Shared Virtual Memory Across SMP Nodes Using Automatic Update: Protocols and Performance
Abstract:
As the workstation market moves form single processor to small-scale
shared memory multiprocessors, it is very attractive to construct
larger-scale multiprocessors by connecting widely available symmetric
multiprocessors (SMPs) in a less tightly coupled way. Using a shared
virtual memory (SVM) layer for this purpose preserves the shared
memory programming abstraction across nodes. We explore the
feasibility and performance implications of one such approach by
extending the AURC (Automatic Update Release Consistency) protocol,
used in the SHRIMP multicomputer, to connect hardware-coherent SMPs
rather than uniprocessors.
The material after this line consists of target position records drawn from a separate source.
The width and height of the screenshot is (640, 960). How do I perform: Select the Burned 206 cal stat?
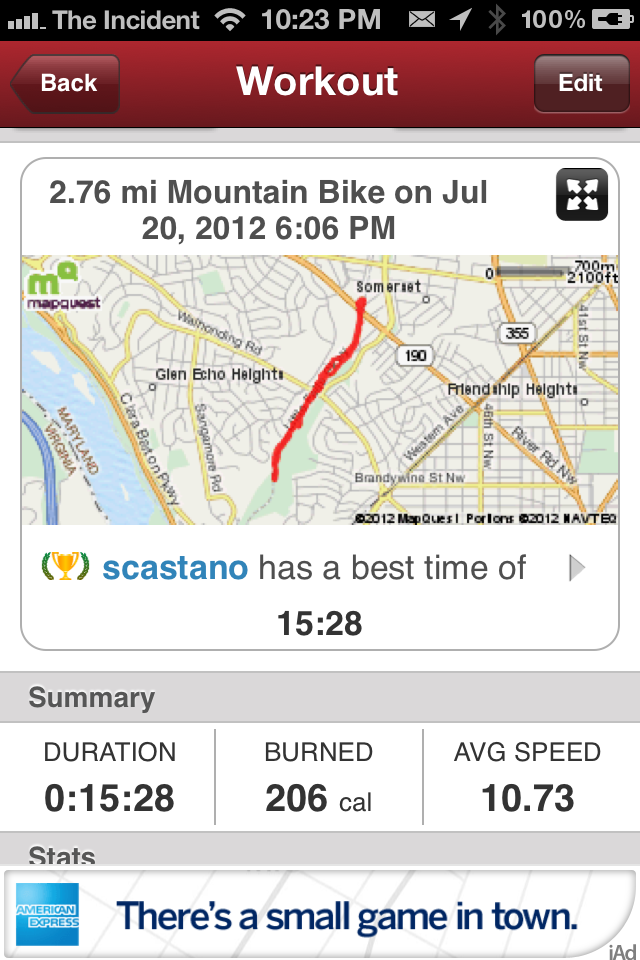[318, 778]
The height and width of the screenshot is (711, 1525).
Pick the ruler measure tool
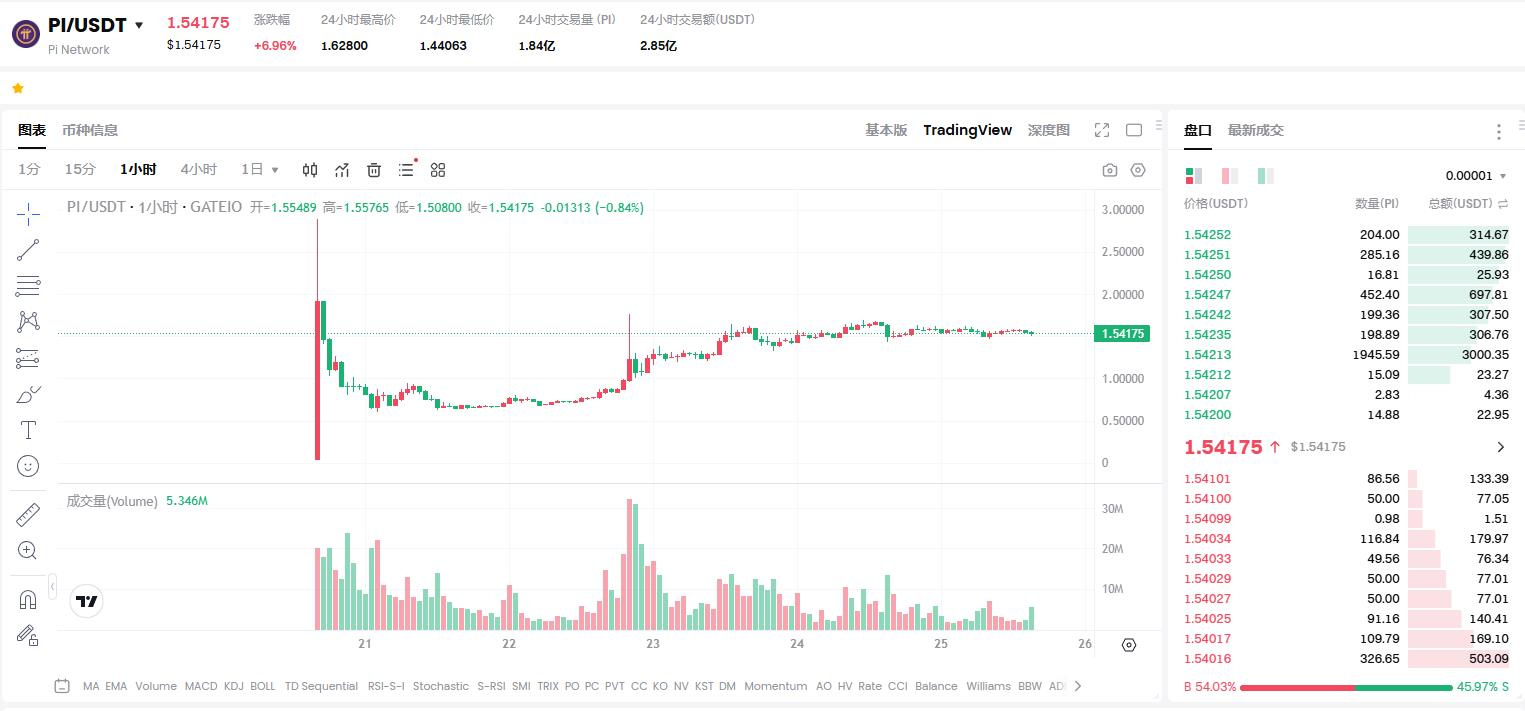pyautogui.click(x=28, y=515)
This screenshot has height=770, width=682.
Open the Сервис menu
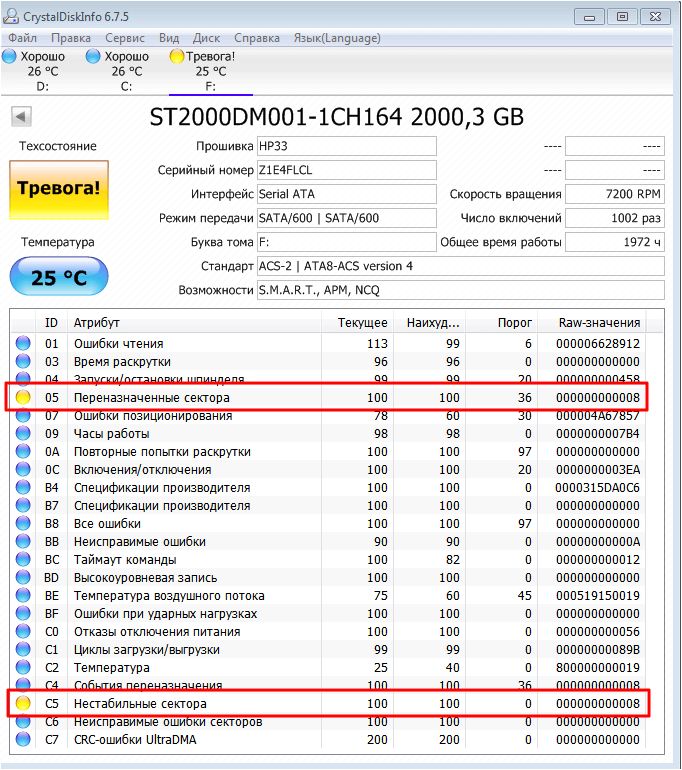(125, 38)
We describe the extended AURC protocol,
and compare its performance with both the AURC uniprocessor node case
as
well as with an all-software Lazy Release Consistency (LRC) protocol
extended for SMPs. We present results based on detailed simulations
of two protocols (AURC and LRC) and two architectural configurations
of a system with 16 processors; one with one processor per node (16
nodes) and one with four processors per node (4 nodes).
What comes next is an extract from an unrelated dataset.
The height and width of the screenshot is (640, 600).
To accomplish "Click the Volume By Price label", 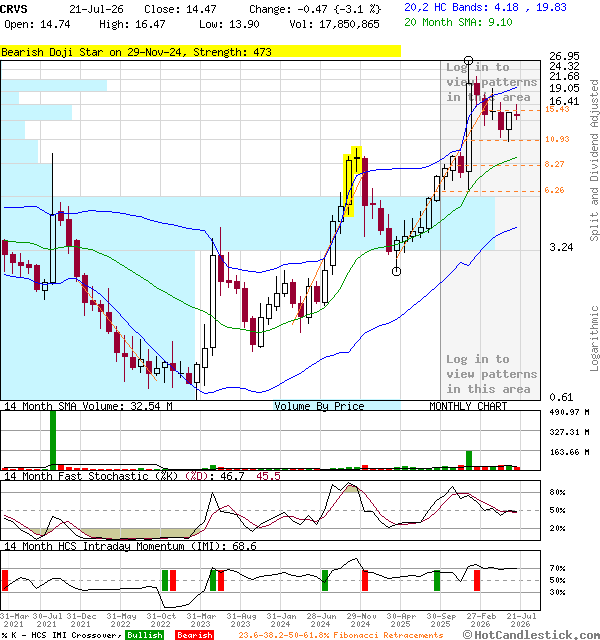I will (x=319, y=406).
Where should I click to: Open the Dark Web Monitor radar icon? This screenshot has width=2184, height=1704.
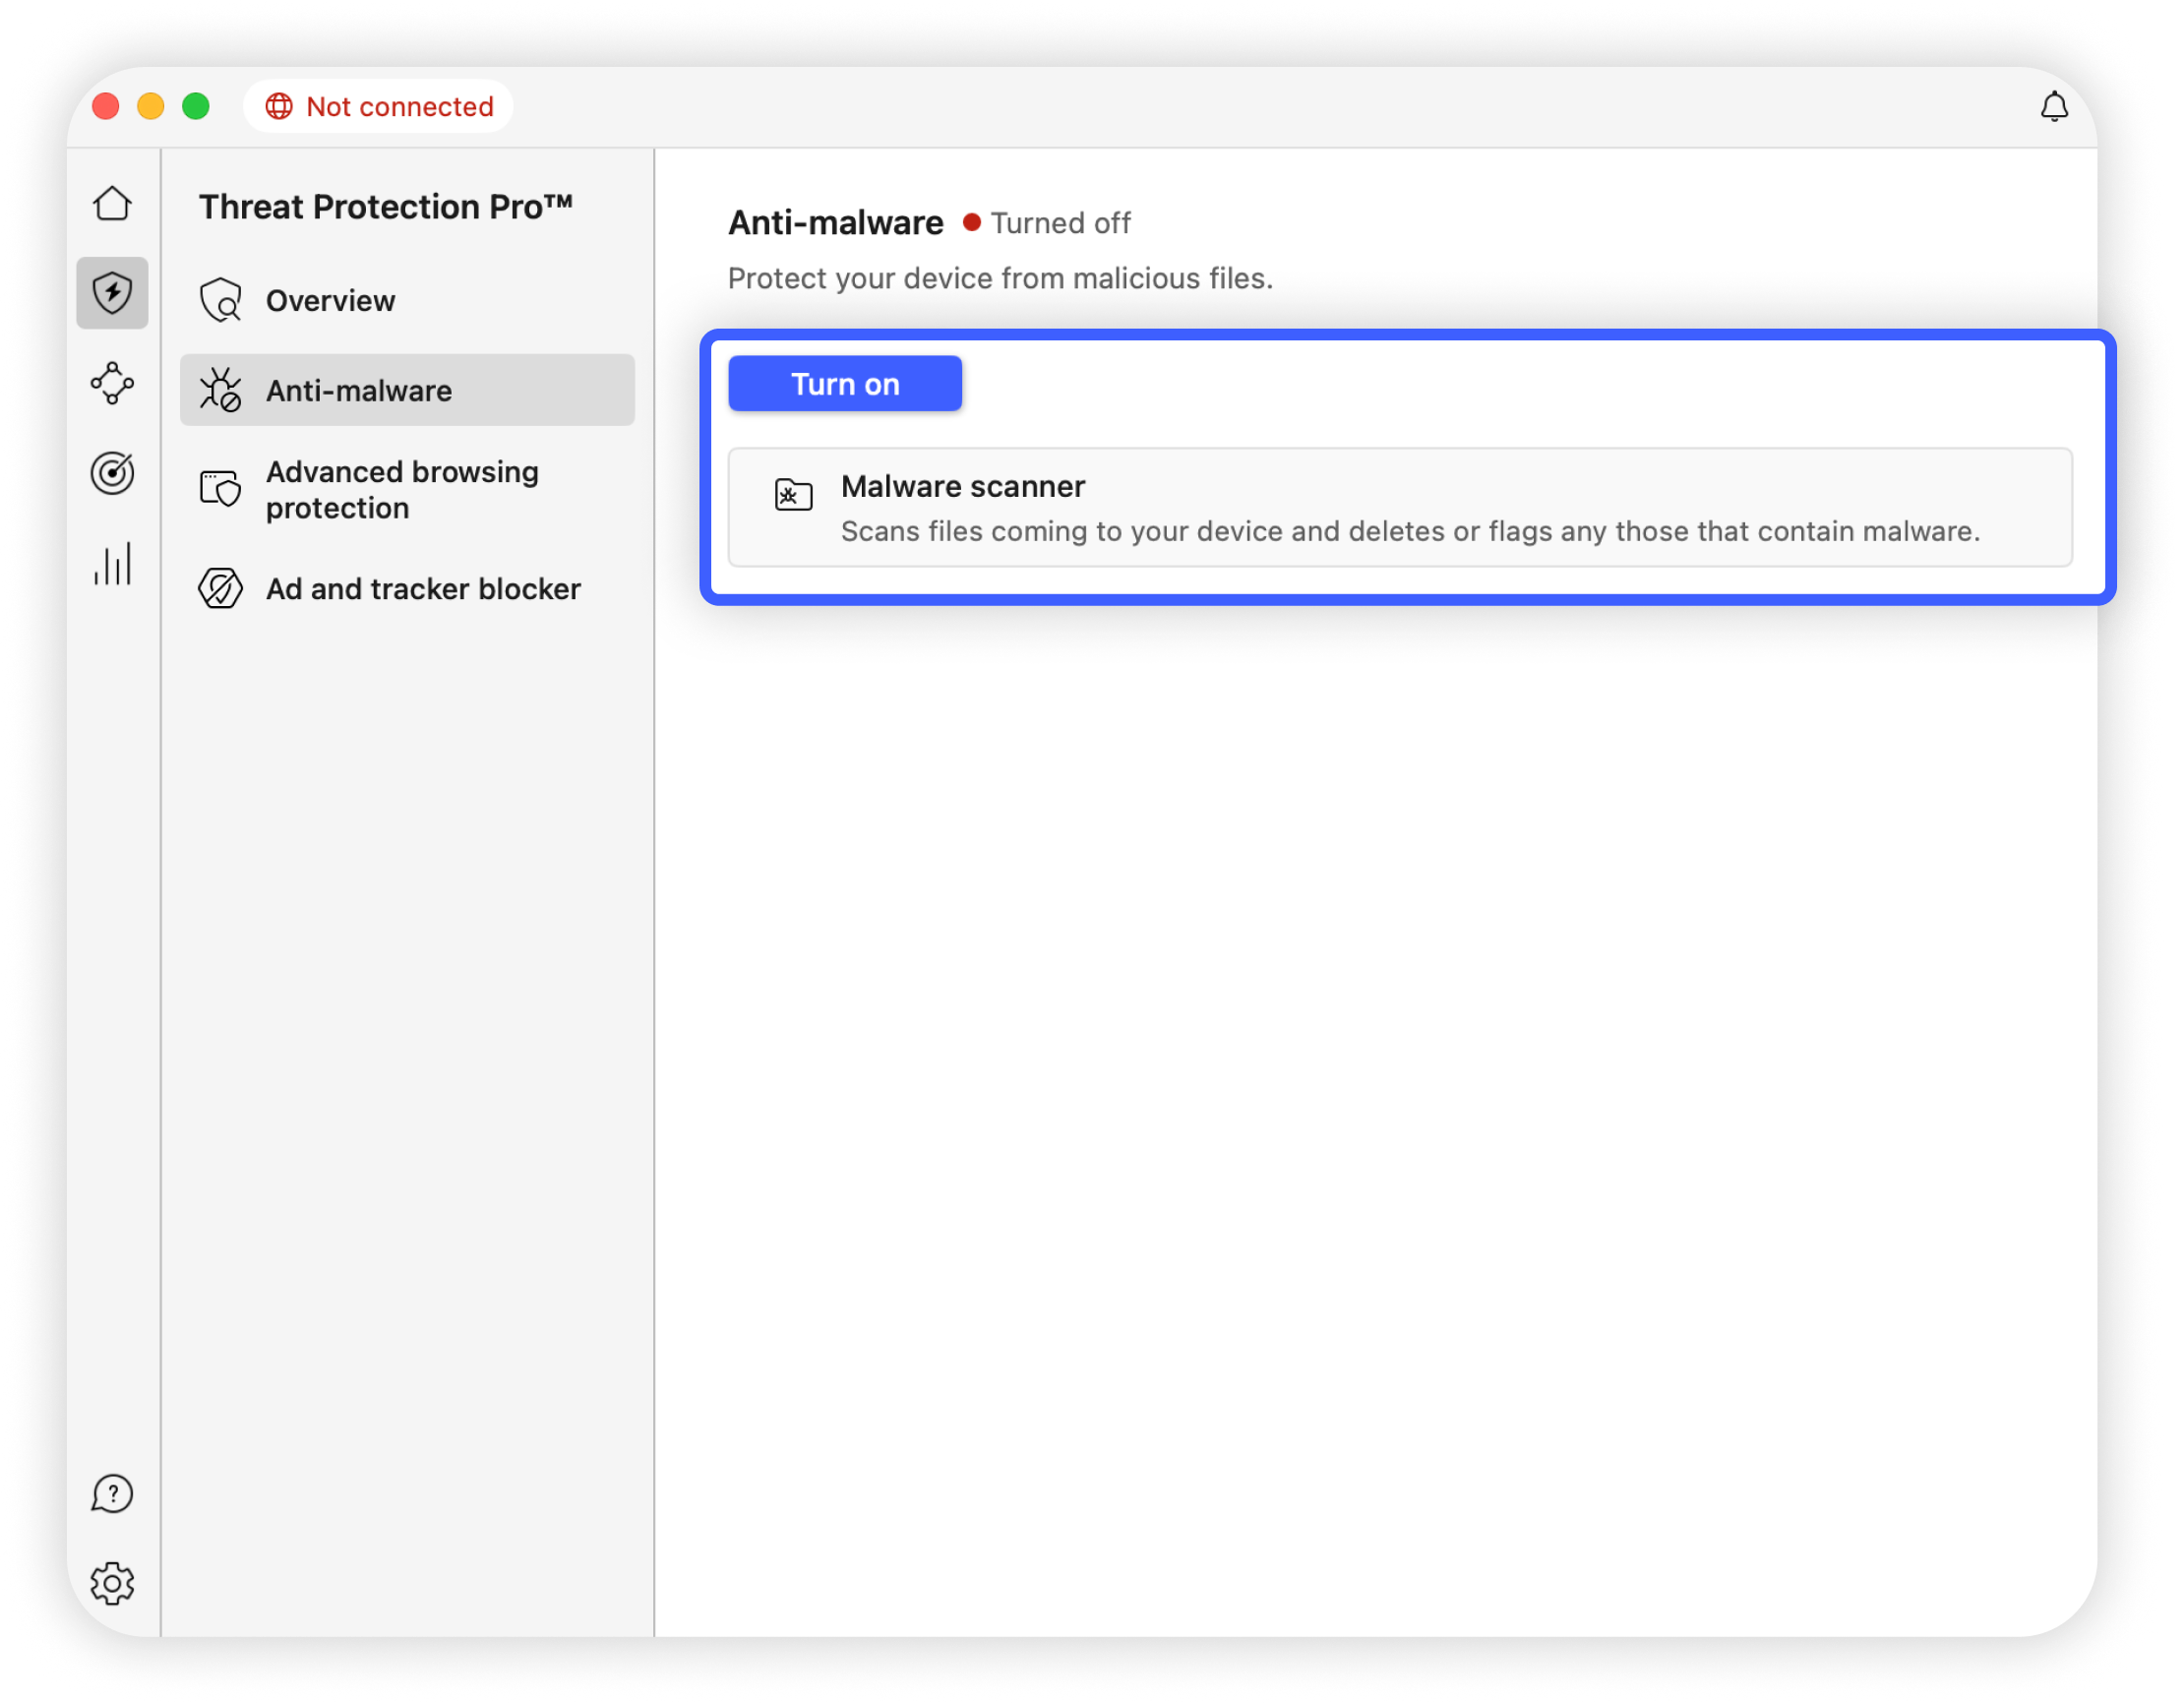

We find that, unless the bandwidth of the network interface is
increased, the network interface becomes the bottleneck in a clustered
architecture especially for AURC. While a LRC protocol can benefit
from the reduction in per processor communication in a
clustered architecture, the write-through traffic in AURC
increases significantly the communication demands per network
interface. This causes more traffic contention and either prevents the
performance of AURC from improving under SMP or hurts it severely for
applications with significant communication requirements. Thus, while
AURC performs better than LRC, for applications with high
communication needs, the reverse may be true in clustered
architectures. Among possible solutions, two are investigated in the
paper: protocol changes and bandwidth increases. Further work is
clearly needed on the systems and application sides to evaluate
whether AURC can be extended for multiprocessor node systems.